#### What is required
Return each line below that includes the word "Task".

-------

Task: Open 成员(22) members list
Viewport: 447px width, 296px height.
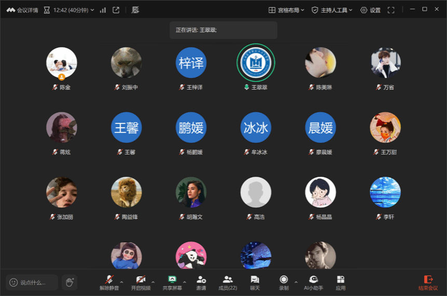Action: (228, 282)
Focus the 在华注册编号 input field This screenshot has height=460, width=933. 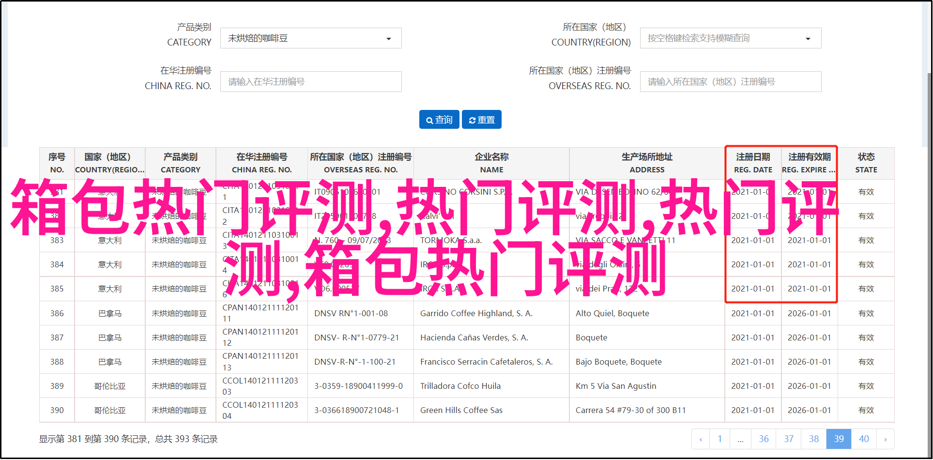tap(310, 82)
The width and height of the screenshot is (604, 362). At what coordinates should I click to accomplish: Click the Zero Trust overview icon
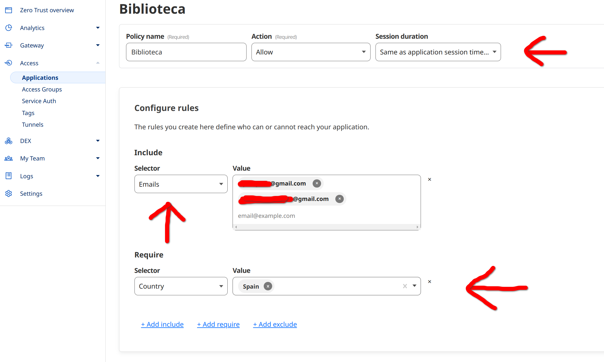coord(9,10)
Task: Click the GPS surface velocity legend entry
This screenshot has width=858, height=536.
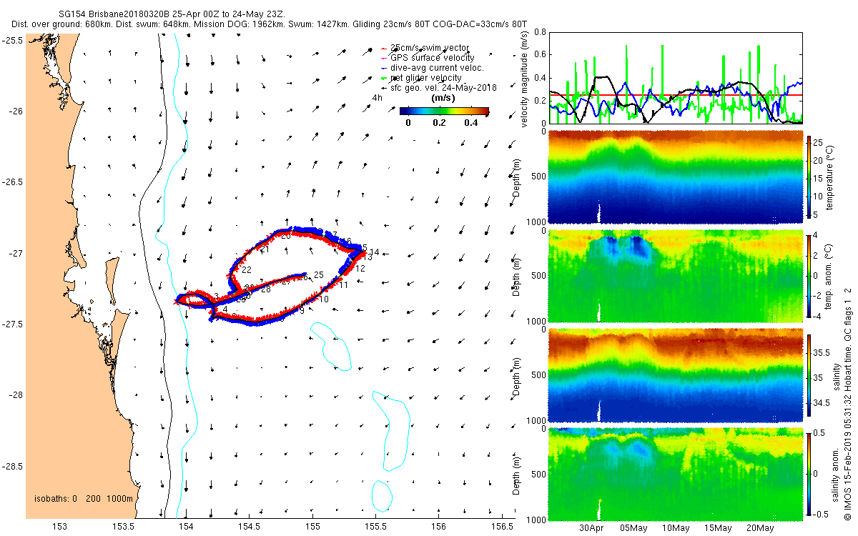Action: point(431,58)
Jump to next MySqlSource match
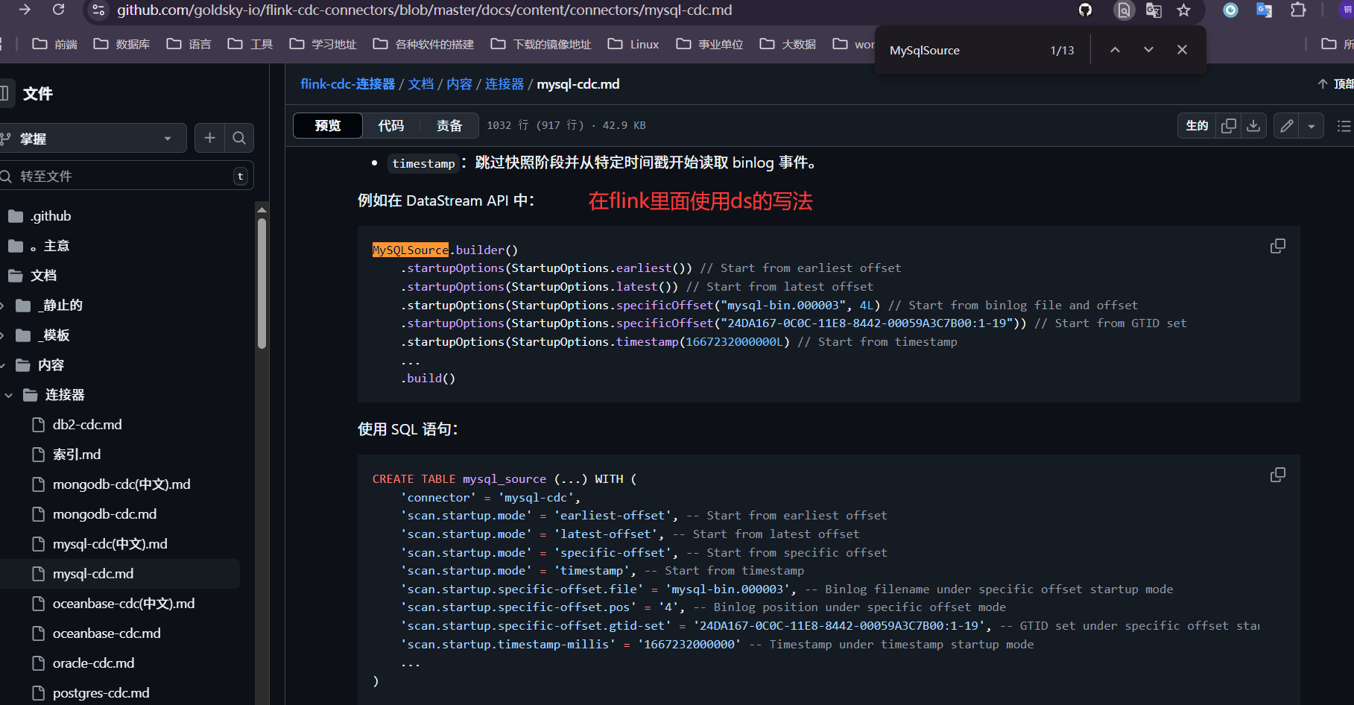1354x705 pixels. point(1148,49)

-------

#### Response for this exercise
Task: Open 成员(22) members list
Task: Click the GPS surface velocity legend entry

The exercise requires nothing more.